A letter from Carmel Mayor Dale Byrne to the California Department of Housing and Community Development that would upend a community effort to amend the city’s housing element sent shock waves through the village recently, just as HCD is about to rule on the amendment.
“People felt personally hurt,” says Victoria Beach, a co-founder of Affordable Housing Alternatives, or AHA for short. The group has been working collaboratively with city staff, with input from HCD, for over a year to craft the amendment that seeks a creative solution to a state mandate to add 349 housing units to the city, including 149 low-income units.
Byrne was part of AHA before he was elected in 2024. Last November, he and the rest of the council gave verbal approval to move the amendment forward to HCD. Byrne indicated at that time he had concerns but said the city had no other option.
The original housing element, certified in 2024, included a requirement that the city issue a request for proposals by December 2025 for a housing development on at least one of the city’s two parking lots, the north Sunset Center lot or the Vista Lobos lot. Alarmed that it would result in a large low-income project concentrated on one lot, AHA members sought to find another way.
The members paid for a consultant, a top expert in California housing elements, and spent hundreds of hours doing research and crafting a multi-pronged plan that includes transforming hotel rooms into apartments, encouraging accessory dwelling units, building above commercial sites and adding housing to church properties.
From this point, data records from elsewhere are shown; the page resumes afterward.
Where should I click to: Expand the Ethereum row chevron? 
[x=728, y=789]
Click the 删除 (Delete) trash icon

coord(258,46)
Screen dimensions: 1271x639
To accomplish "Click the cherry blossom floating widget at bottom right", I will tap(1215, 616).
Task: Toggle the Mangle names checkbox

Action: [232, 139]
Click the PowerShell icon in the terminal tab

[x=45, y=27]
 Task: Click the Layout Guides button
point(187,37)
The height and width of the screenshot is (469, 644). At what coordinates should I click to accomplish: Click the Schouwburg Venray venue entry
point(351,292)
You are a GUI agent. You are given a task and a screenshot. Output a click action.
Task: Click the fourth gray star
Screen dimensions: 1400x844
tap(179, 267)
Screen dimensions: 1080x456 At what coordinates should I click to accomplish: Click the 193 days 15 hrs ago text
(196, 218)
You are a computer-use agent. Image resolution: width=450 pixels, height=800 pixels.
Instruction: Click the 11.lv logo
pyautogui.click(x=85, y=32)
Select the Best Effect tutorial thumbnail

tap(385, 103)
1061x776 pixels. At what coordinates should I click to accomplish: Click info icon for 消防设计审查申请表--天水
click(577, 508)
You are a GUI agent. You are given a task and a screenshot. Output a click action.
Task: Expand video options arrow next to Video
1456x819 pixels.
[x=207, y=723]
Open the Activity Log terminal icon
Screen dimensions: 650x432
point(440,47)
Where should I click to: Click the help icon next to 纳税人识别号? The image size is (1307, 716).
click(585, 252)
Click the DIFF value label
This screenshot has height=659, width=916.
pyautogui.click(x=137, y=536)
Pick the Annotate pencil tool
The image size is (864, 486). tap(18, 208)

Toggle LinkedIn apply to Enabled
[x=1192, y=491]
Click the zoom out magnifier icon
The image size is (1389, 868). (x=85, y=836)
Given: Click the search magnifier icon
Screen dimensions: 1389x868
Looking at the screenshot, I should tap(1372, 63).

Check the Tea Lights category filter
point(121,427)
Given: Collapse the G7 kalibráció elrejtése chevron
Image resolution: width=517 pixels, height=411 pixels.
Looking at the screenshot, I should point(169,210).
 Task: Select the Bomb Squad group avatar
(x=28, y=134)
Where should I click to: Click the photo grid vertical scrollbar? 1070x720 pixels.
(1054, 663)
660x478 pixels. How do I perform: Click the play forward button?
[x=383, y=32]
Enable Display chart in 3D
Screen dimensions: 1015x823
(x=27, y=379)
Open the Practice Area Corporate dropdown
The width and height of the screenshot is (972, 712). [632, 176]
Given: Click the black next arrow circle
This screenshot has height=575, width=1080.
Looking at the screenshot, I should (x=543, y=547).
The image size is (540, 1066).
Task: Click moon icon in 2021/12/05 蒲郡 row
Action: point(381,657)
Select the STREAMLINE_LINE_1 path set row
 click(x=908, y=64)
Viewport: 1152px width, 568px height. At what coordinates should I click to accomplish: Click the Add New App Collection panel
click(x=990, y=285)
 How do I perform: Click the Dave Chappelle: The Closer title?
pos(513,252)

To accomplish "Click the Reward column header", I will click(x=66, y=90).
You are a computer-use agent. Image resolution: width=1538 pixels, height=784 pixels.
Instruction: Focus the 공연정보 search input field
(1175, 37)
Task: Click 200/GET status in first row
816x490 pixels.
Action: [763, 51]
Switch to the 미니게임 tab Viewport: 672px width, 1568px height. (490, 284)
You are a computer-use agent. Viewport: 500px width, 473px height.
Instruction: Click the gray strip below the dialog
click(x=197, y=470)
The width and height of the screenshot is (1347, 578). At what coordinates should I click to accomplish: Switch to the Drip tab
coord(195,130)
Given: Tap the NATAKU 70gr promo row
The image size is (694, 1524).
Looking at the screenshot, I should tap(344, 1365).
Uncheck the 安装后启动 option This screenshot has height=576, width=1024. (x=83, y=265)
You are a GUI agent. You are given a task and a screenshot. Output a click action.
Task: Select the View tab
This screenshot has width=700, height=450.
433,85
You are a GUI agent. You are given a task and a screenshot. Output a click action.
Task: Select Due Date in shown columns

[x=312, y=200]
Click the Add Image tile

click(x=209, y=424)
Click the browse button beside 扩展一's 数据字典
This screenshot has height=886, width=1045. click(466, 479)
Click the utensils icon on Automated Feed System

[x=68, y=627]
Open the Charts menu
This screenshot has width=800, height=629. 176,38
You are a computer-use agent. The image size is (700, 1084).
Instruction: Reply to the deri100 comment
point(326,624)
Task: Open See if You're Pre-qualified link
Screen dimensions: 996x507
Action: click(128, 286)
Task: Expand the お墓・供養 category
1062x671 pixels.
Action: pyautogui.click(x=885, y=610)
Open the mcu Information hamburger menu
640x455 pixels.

Beach says HCD has been touting the plan to other cities as an example of how to tailor the state housing law to fit unique situations.
In a March 20 letter to HCD, Byrne argued that parts of the AHA plan will not work and makes the case for pursuing an RFP to allow developers to build on the parking lots, presenting the lots as “the only locations capable of addressing both our housing needs and our long-standing parking constraints,” by integrating underground parking with development that would benefit senior citizens and workers.
“By removing city-owned sites from this amendment before [the AHA] approach is tested, we risk closing the door on a once-in-a-generation opportunity,” he wrote.
An attorney representing an unnamed client, Peter Prows of the San Francisco firm Briscoe, Prows, Kao, Ivester & Bazell, wrote to HCD that the city has “no substantial evidence to support a finding” that the hotel conversion plan will work. He urged HCD to find the amendment inconsistent with state housing law.
Residents say the two letters combined leave them questioning Byrne’s motives and fear that the push to keep the RFP process for city lots will benefit developers. Byrne denies he’s trying to benefit anyone other than the city itself.
In the meantime, the amended housing element was sent to HCD on March 27 for final approval.